La sortie, il y a quelques mois, du film The Revenant d'Alejandro Gonzalez Inarritu avec Leonardo di
Sakamoto Ryuichi – juin 2016 (c) Zoé Balthus
Caprio, dont il a signé la bande originale, a permis à ses fans de renouer avec ses tonalités. Une composition pour laquelle il a été nommé aux Golden Globes de la meilleure musique de film.

« J’ai travaillé sur cette musique pendant six longs mois. D’habitude, il m’en faut deux maximum. Parfois quatre semaines suffisent », se souvient-il. « Ce fut terriblement difficile. C’était tout juste après mon traitement, je n’étais pas complètement rétabli, j’avais encore le moral en berne, les conditions n’étaient pas idéales. D’autant que j’avais une autre musique de film en chantier» 

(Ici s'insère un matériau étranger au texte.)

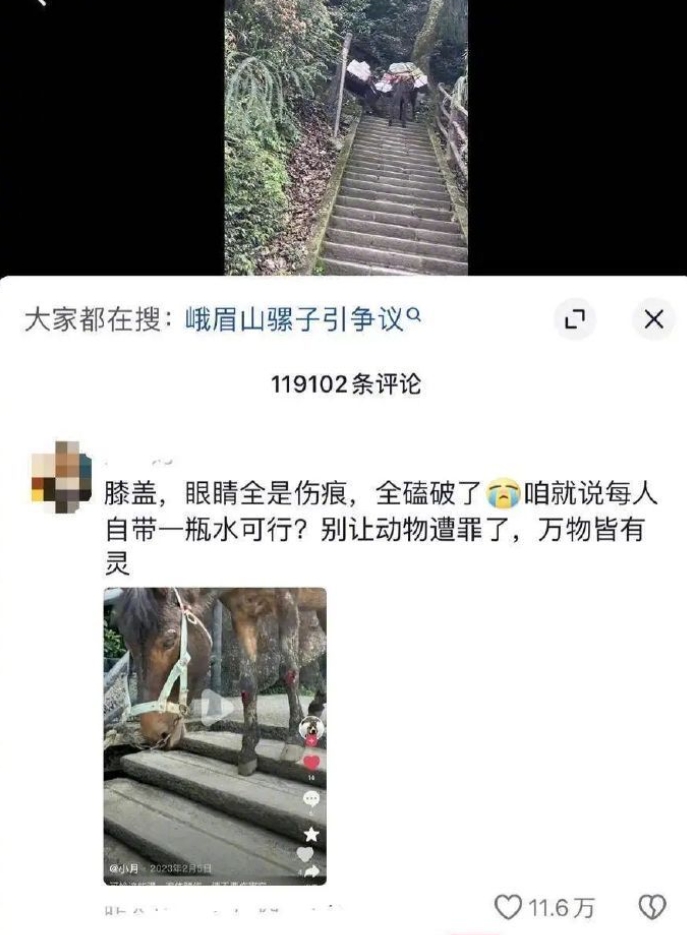This screenshot has height=935, width=687.
Task: Select the comment text about injured knees
Action: (x=380, y=528)
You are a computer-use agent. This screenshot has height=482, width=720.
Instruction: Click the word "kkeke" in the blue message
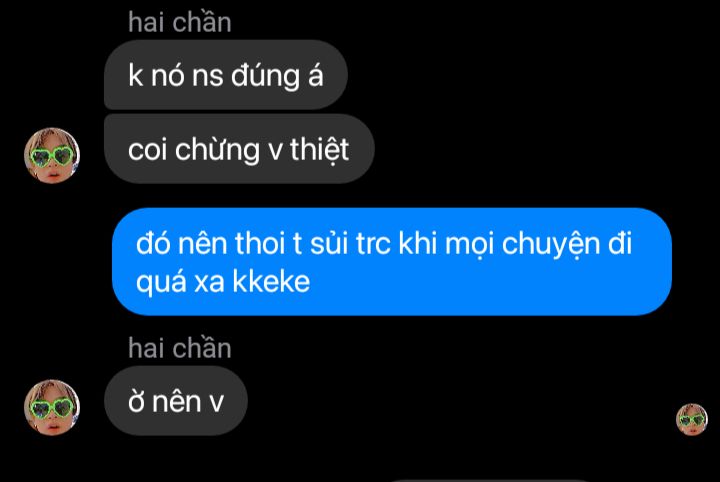click(x=271, y=281)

Il s'agit d'un long métrage du vétéran du cinéma japonais  Yoji Yamada, Nagasaki: memories of my son, qui donnera aussi lieu à l'édition d'un disque à l'automne. Le compositeur a également terminé au début 2016 la bande originale d'un long métrage du Coréen Lee Sang-il, Anger« un drame ultra violent ». Le film et le disque sont prévus pour la rentrée. 

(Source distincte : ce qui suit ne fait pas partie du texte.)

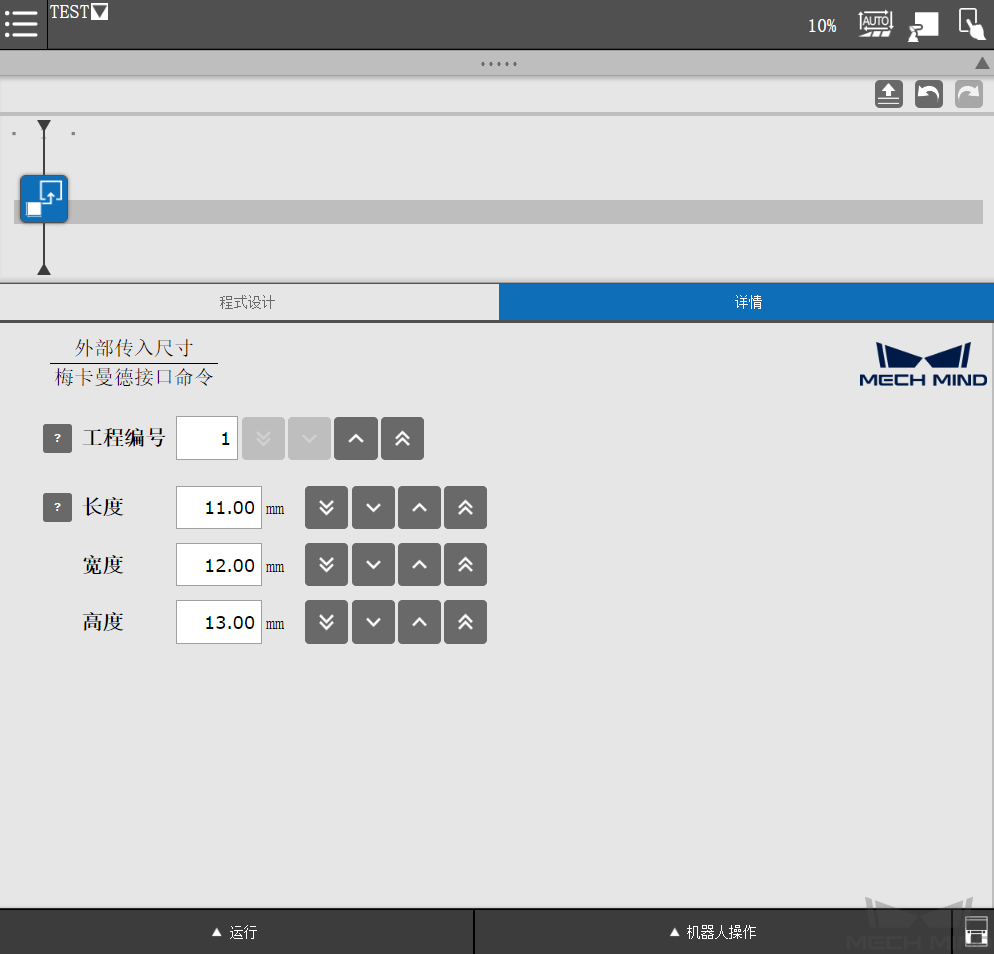The image size is (994, 954).
Task: Click the large increase arrow for 长度
Action: click(x=465, y=507)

Sa musique, bien sûr, l’occupe toujours autant. Il travaille à un nouvel album solo. Il souligne qu'il n’en a pas produit depuis sept longues années et cela signifie qu'il « est grand temps d’en sortir un autre». Aussi, désormais il oeuvre dans l'espoir de créer « l’album de ses rêves, le chef-d’œuvre avant de mourir, c’est mon vœu le plus cher.» Il y passera le temps qu'il faudra.

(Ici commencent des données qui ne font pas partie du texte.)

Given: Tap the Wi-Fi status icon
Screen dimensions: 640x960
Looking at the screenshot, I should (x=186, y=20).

« Comme tout le monde, après s'être sorti d'une maladie grave, j'ai pris réellement conscience de la durée de vie limitée bien sûr, mais je n'éprouve pas pour autant de sentiment d'urgence», précise-t-il, « au contraire, je me détends davantage et profite du bonheur de respirer ».

Sakamoto n'est pas religieux. En revanche, il dit s'intéresser à la spiritualité, au rôle des religions dans l'histoire de l'humanité. « Je suis passionné d'animisme ! J'aime la vision qu'ont du monde les sociétés primitives, comme celle des Ainus au Japon et des Indiens d'Amérique !», confie-t-il. Sinon, lui se réjouit surtout d'être en vie, de goûter « une simple conversation, la sensation d'un rayon de soleil, une brise dans les feuillages, la vision d'un nuage qui passe ».

Jusqu'au 8 janvier 2017, la Fondation Cartier pour l’art contemporain présente Le Grand Orchestre des Animaux, inspiré par l’oeuvre de Bernie Krause, musicien et bioacousticien américain.